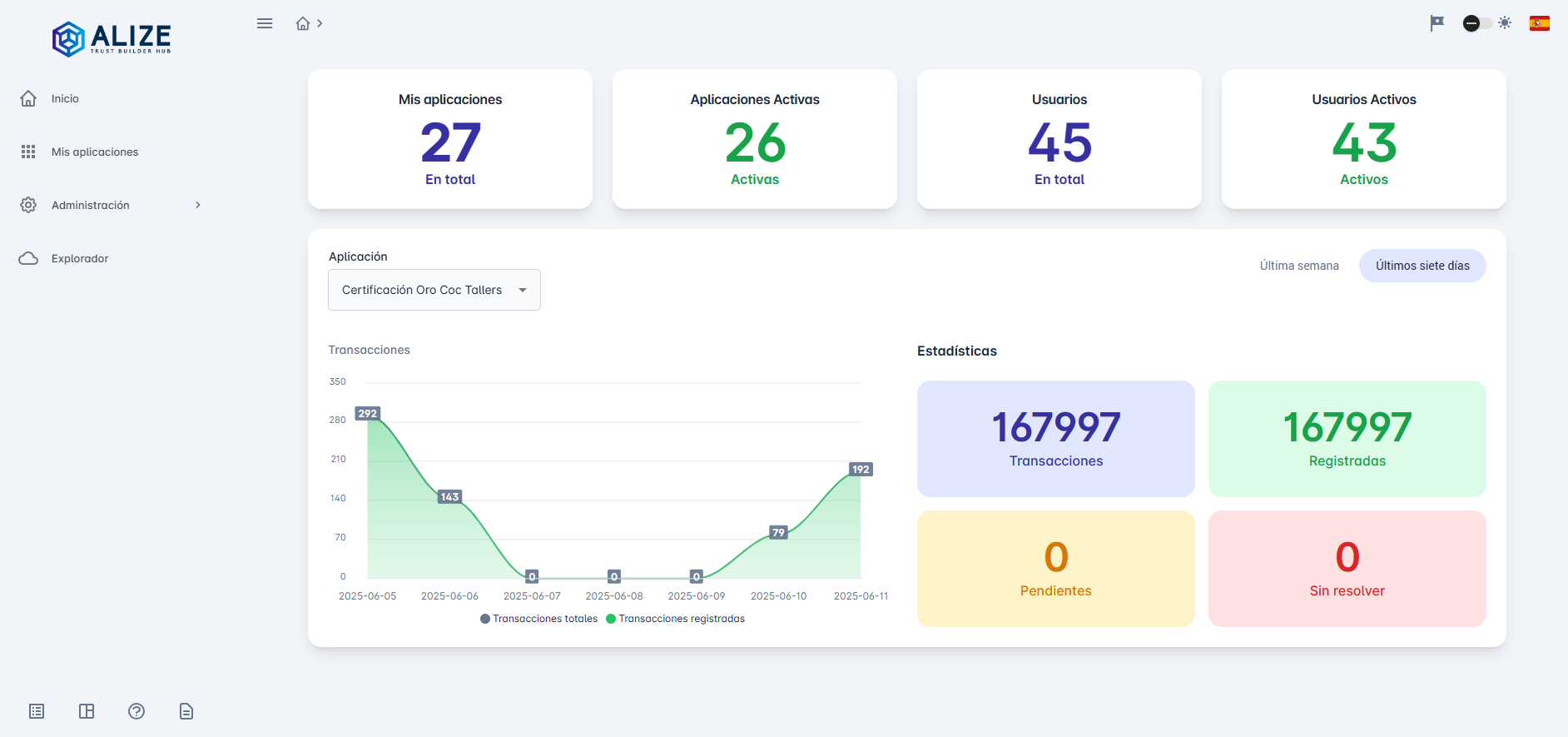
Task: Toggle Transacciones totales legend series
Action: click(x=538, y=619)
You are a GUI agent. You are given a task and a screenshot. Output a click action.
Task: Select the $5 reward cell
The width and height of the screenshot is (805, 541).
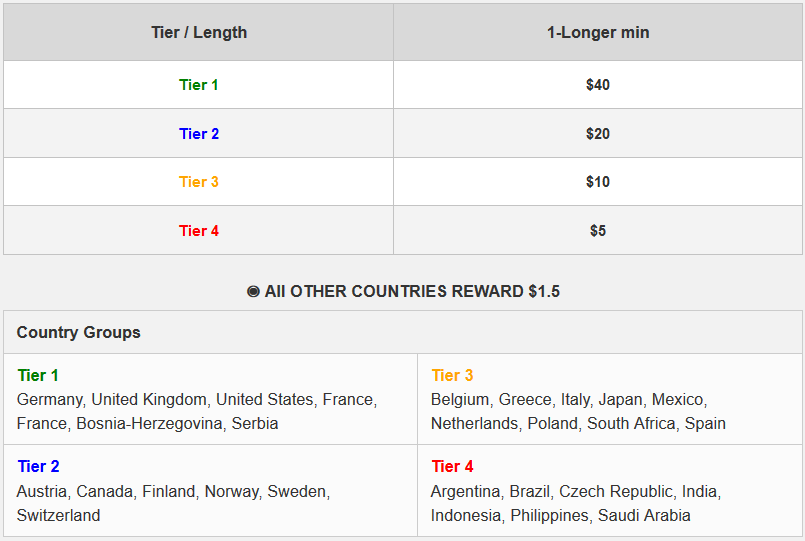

◇ ◇ ◇ ◇ ◇

#### [TRY IT]
Exact lines, nothing more: output the one with "You are a GUI" and every later line through the end of the data, skipping pictures.

#### [SOLUTION FOR THIS TASK]
You are a GUI agent. You are given a task and a screenshot. Output a click action.
Task: Select the $5 reward cell
The width and height of the screenshot is (805, 541).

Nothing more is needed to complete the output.